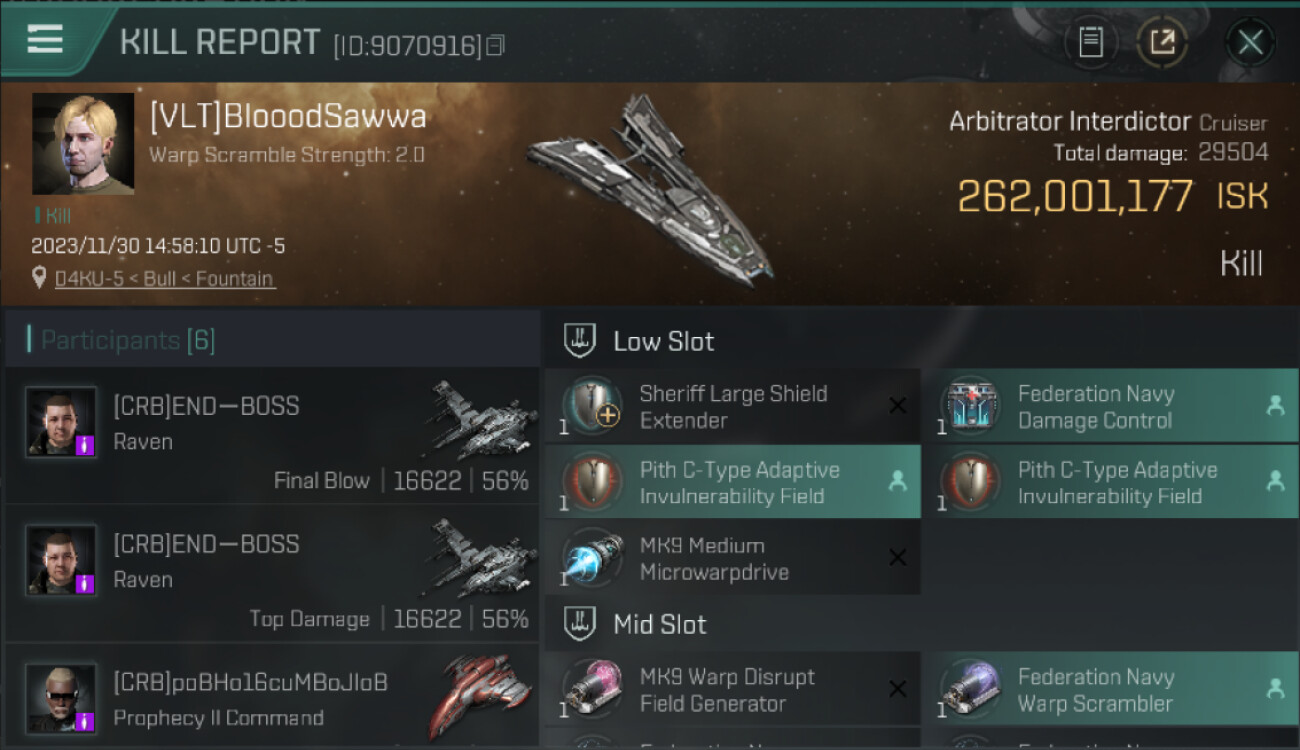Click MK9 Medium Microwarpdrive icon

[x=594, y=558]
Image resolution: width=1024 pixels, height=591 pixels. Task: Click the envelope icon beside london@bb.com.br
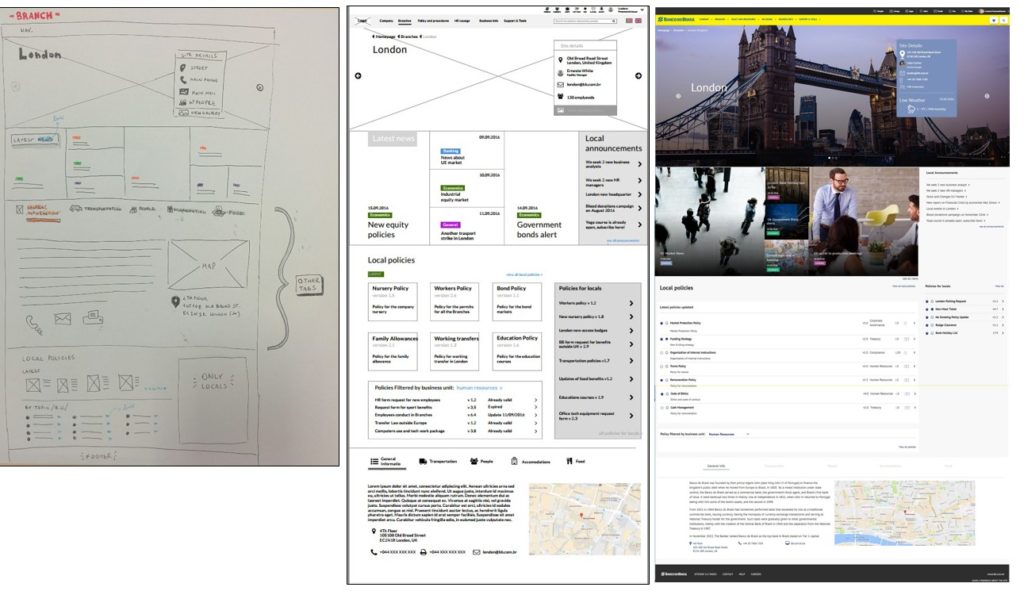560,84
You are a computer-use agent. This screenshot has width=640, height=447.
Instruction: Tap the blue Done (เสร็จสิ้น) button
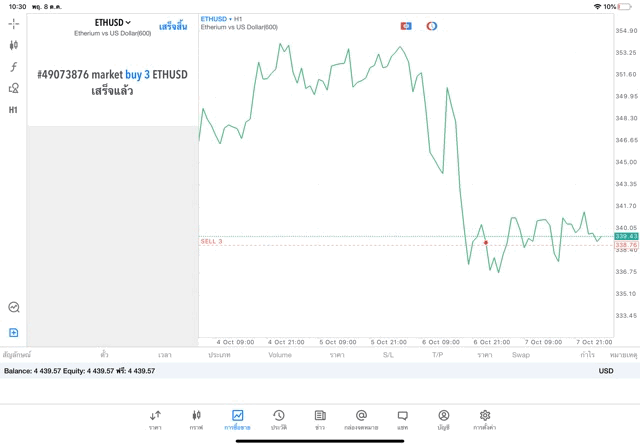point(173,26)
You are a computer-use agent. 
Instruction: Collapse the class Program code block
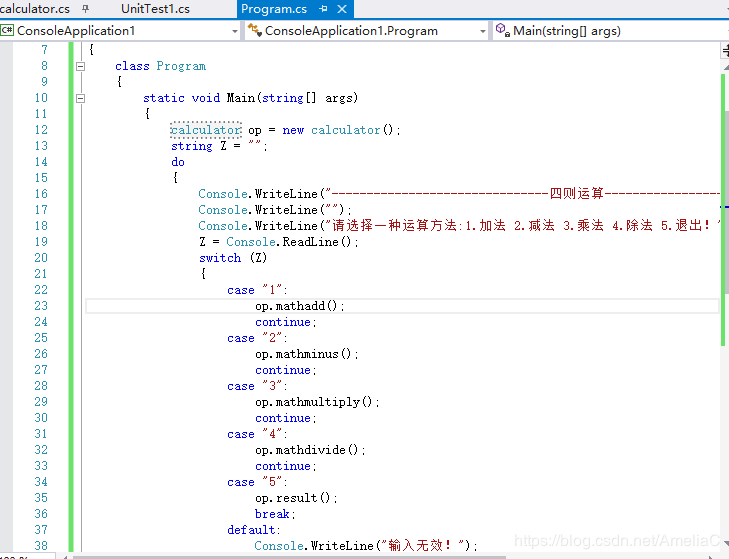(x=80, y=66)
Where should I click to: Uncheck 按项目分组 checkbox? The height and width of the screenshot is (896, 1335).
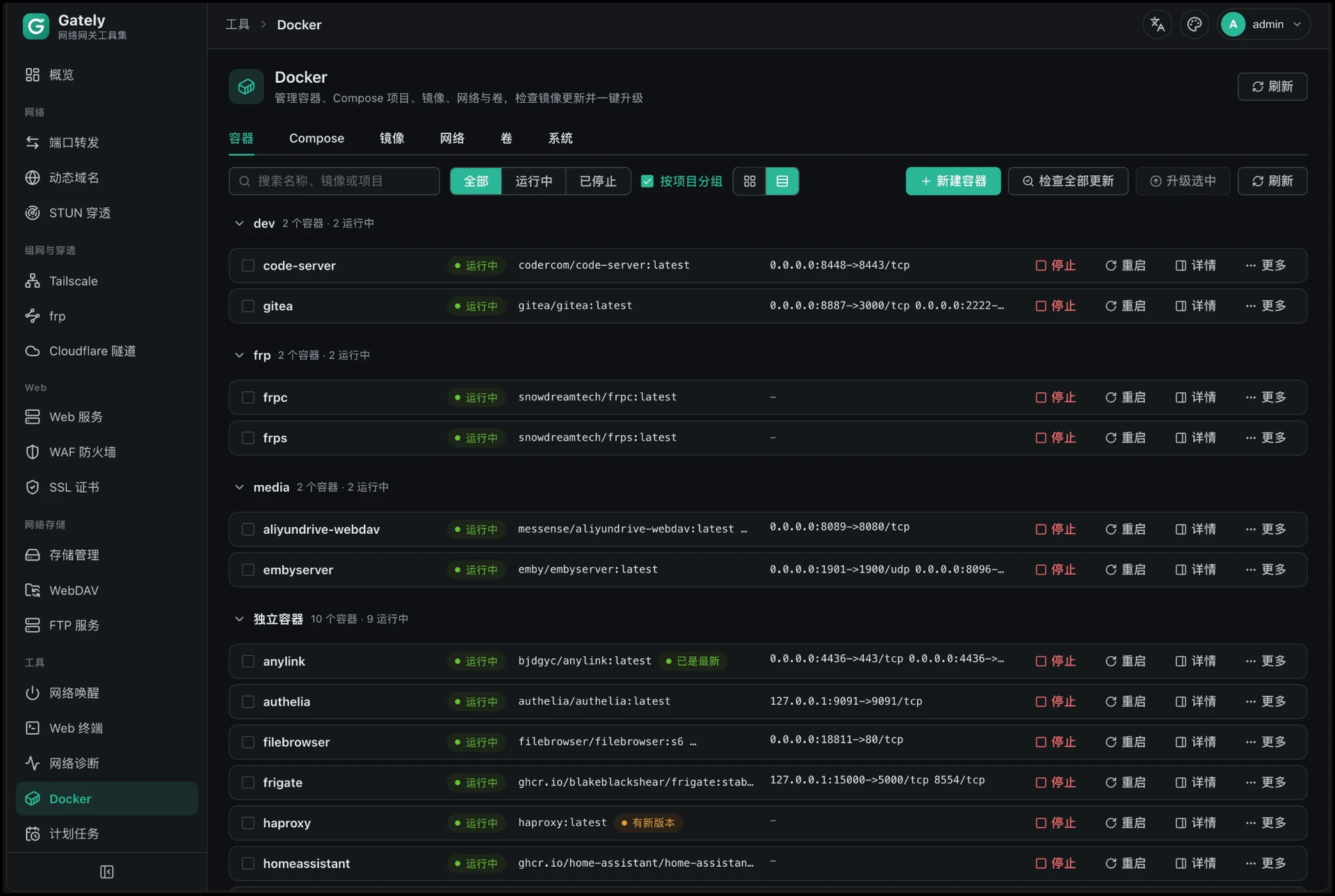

Objective:
Rewrite every line of the records above as a numbered list, dropping the blank lines and leaving out the pictures.

Task output:
1. Click MK9 Medium Microwarpdrive icon
2. [x=594, y=558]
3. Image resolution: width=1024 pixels, height=591 pixels. Task: Click the envelope icon beside london@bb.com.br
4. 560,84
5. You are a computer-use agent. This screenshot has width=640, height=447.
6. Instruction: Tap the blue Done (เสร็จสิ้น) button
7. point(173,26)
8. You are a computer-use agent. 
9. Instruction: Collapse the class Program code block
10. (x=80, y=66)
11. Where should I click to: Uncheck 按项目分组 checkbox? The height and width of the screenshot is (896, 1335).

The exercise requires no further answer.